Die Situation, dass „Die Linke“ nun vor dem Abgrund steht, hat, wie eben der Ukrainekrieg, ihre Vorgeschichte. Was man nun sieht ist der Endpunkt einer fatalen Entwicklung, die Sahra Wagenknecht in ihrem Buch „Die Selbstgerechten“, aber auch andere Autoren wie Didier Eribon oder Édouard Louis für die Situation in Frankreich, gut beschrieben haben. Dieser Entwicklung hätte, wenn der Wille vorhanden gewesen wäre, jeder Zeit Einhalt geboten werden können. Der Wille war, wie zu erleben war, nicht vorhanden. Paradigmatisch dafür stehen eben genau die beständigen Angriffe auf Sahra Wagenknecht aus den eigenen Reihen, selbst durch die ehemaligen Parteivorsitzenden Riexinger und Kipping – umso erstaunlicher ist es, dass sie diesen windelweichen Aufruf unterzeichnet bzw. mitinitiiert haben soll.

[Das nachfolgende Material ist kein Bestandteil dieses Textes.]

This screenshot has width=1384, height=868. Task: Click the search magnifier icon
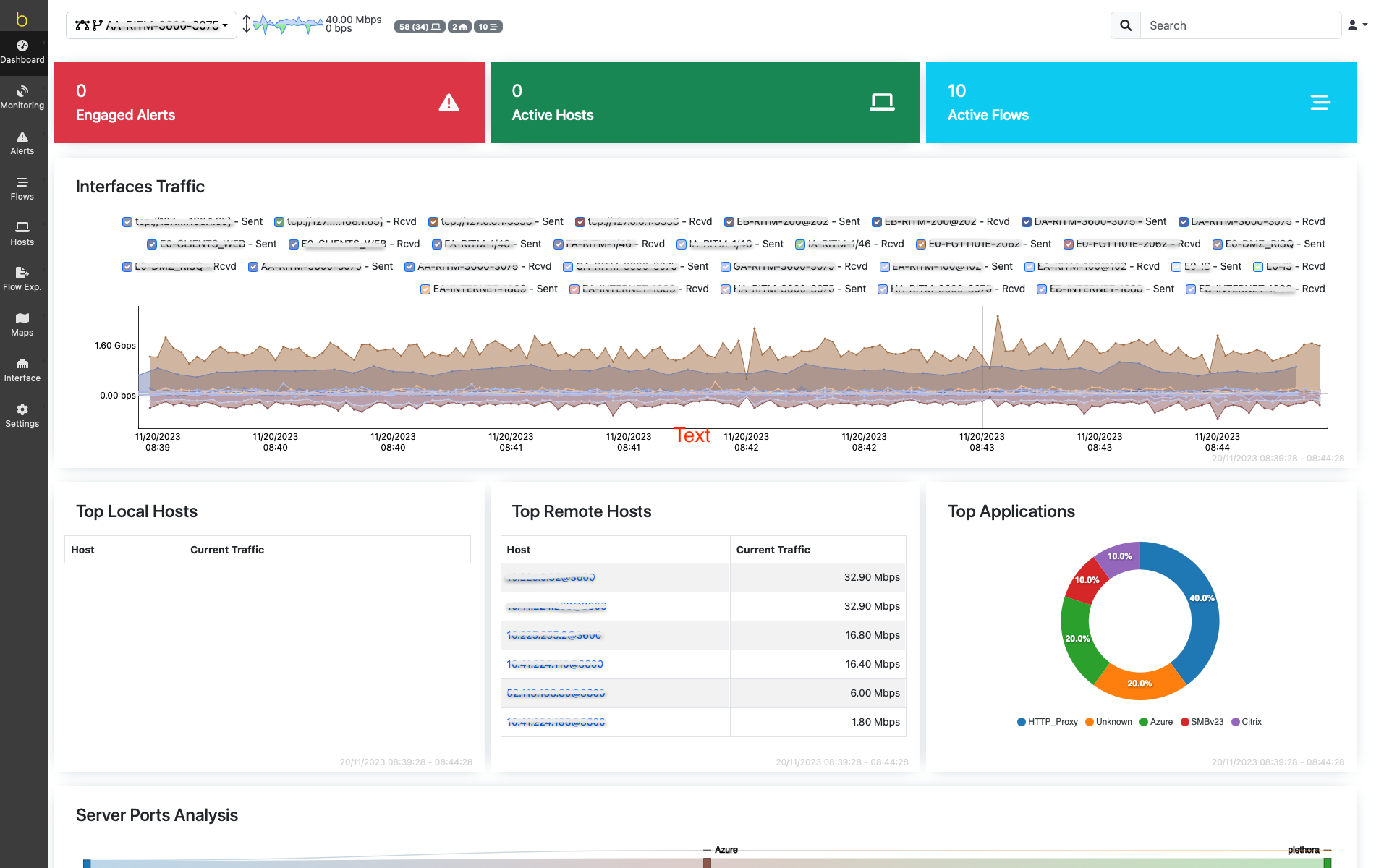pos(1126,26)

Eine politische Neuaufstellung geht nur ohne Identitäts- und Genderideologie
Wie sollte sich zudem die Neuausrichtung der Partei gestalten? Der aktuelle Zustand liegt explizit darin begründet, dass die Identitäts- und Genderideologen die Partei dominieren. Für einen Neuanfang müsste man diese Fraktion aus der Partei werfen, was letztendlich der Selbstauflösung gleichkäme. Wobei dieses Thema für eine politische Neuaufstellung der Partei zentral ist. Wesentliches Charakteristikum der Identitäts- und Genderideologie und der durch ihre Protagonisten geführten Diskurse ist die Verschleierung des dem Kapitalismus immanenten, grundsätzlichen gesellschaftlichen Antagonismus zwischen arm und reich, zwischen dem obersten 1 % und den 99 %. Man möchte möglichst alle Formen der Diskriminierung und Unterdrückung aufheben, aber bitte unter der Beibehaltung der kapitalistischen Produktionsverhältnisse. Wenn die politische Linke in ihrer Gesamtheit nicht begreift, dass die Identitäts- und Genderideologie weder links noch emanzipatorisch ist, sondern im Grunde in ihrem dekadenten Hedonismus elitär und in ihrer Ablehnung jeden kollektiven Handelns antidemokratisch bzw. in ihrem Absolutheitsanspruch totalitär, dann ist ihr Untergang als politische Bewegung kein Verlust.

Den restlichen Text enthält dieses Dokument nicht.